Confessions of a Florentine Pet Sitter


It’s All Black and White

The Senator's Stairs, Collograph print

 In 1992, I was fortunate to be in a printmaking class where my teacher, Marion Epting, Professor of Art at California State University, Chico, encouraged me to experiment with black and white print images. With his encouragement to do as I pleased with the Intaglio (etching) plate, I discovered an appreciation for the spontaneity of monotypes and collographs and the inherent simplicity and unity of a black and white image. After I graduated, I continued with the black and white image making I had enjoyed while making prints, but instead, painted with black and white Gesso directly on printmaking paper.

The complexity of value changes in the interaction of black ink on white paper left so much to the imagination of the viewer, yet at the same time, because of its association with newspaper photographic images, black and white could carry the weight: the importance and truth of reality. It connotes a documentation of real life.  Somebody once told me that photographs always tell the truth, but the truth is they don’t. From the beginning the photographer’s eye and mental process influences his/her process and product, just like painting a painting. The “manipulation” used to happen in a dark photo lab developing process with chemical solutions and expensive photo equipment, but today it happens in the camera with the artist’s ideas and touch, and on one’s home computer.

New Monterey Pines, CA - Painting

In the sense of black and white photos, my black and white Gesso landscapes of the Fort Bragg and  Monterey Bay area document a local landscape as seen through my eyes and influenced by my moods and skills. I manipulated my images. They are not truth.  They are illusions. They give a glimpse of a truth within me. I like the confluence of truth and illusion signified by the black and white in these paintings.

Guided by my penchant for simplicity and aversion to detail, I honed a landscape out of black and white Gesso and tried to express the image that first caught my eye, focusing on light and dark shapes, patterns, and large simple flat shapes juxtaposed against a sense of distance and atmosphere.
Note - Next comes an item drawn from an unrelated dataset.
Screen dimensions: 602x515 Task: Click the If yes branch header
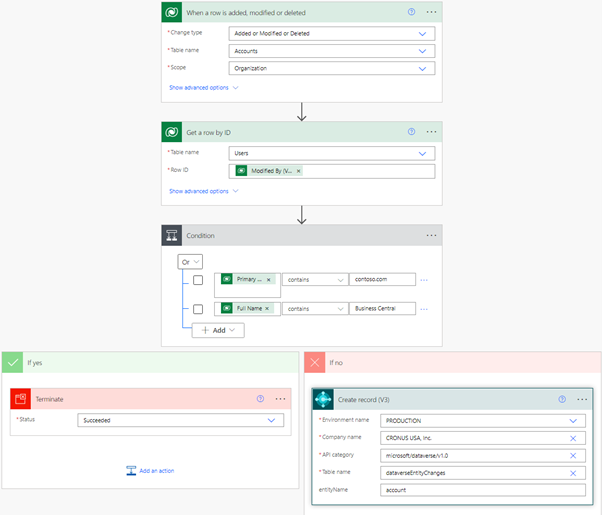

I enjoyed the inherent contradiction of push/pull created by the flat shapes against deep space.

Black and white Gesso satisfied my need for simplicity: it was easy to manipulate and was transparent or opaque depending on how I applied it. It still entices me away from color. I use it on paper or canvas.

Bixby Creek Bridge, Big Sur, CA painting
Collograph print, Lighted Doorway


Fence
 
 
 
This fence belonged to the motel where I stayed one week when I came back to Fort Bragg for a painting vacation. The Beachcomber Motel located on the bluffs at the mouth of Pudding Creek River overlooked the river and beach, the rocks and ocean, the trestle bridge, and the foggy trees on the bluffs that I painted so many times. The motel was also adjacent to the walking and bicycling path that ran for seven miles up the coast starting at the old railroad trestle that crossed over Pudding Creek. The path followed the railroad tracks that had been ripped out years before.
 
Standing there on this morning, on this side of the fence, looking between the fence boards, I saw the mouth of the river and the beach. I watched the river shimmering its way around the sandbar. A misty white-light haze hovered over the distant bluffs. A few rooftops of houses and buildings on the bluff shimmered here and there. The dark fence, a perfect foil, set off the magnificence of the light on the bluffs and houses. 
 
I liked the idea of looking over the jagged top of the fence and seeing a sliver of bluffs and buildings emerge from the white mist. The focus of this painting is ambiguous. You don’t really know whether to look at the fence or at the distant bluffs. I liked the push/pull effect of this ambiguity and the contrasting edge created by the dark fence against the light of the bluffs: the man-made structure juxtaposed against nature, one enhancing the other. That’s what caught my eye and inspired me to paint it.


Fort Bragg Landscapes

I’ve uploaded four of my Fort Bragg landscapes, painted during the time I lived in Fort Bragg. I painted with black and white Gesso and watercolors. This combination of media gives the paintings a milky appearance. Despite the awful events occurring behind my apartment, Fort Bragg inspired the creation of many paintings…which are now sold.

These four images are of a coastal park at Pudding Creek, about one mile north of Fort Bragg proper. I fell in love with these bluffs and trees and the small beach and cove at the mouth of Pudding Creek. A very active logging and supply rail-line crossed this creek high above on a trestle bridge. The natural cove and ocean sparkle provided a stunning backdrop for this man-made structure.

The Park area had seven miles of paved recreational trail from the bridge north. Off the paved trail were smaller trails leading out to the edge of the land, to the area where the trees were leaning with the force of prevailing winds. I had hoped for the bicycle/walking  trail to be extended over the bridge one day so one could ride or walk the rest of the distance into town, but while I was there it remained closed and inaccessible. A non-functiong structure except for the beautiful enhancing contrast to nature that it provided.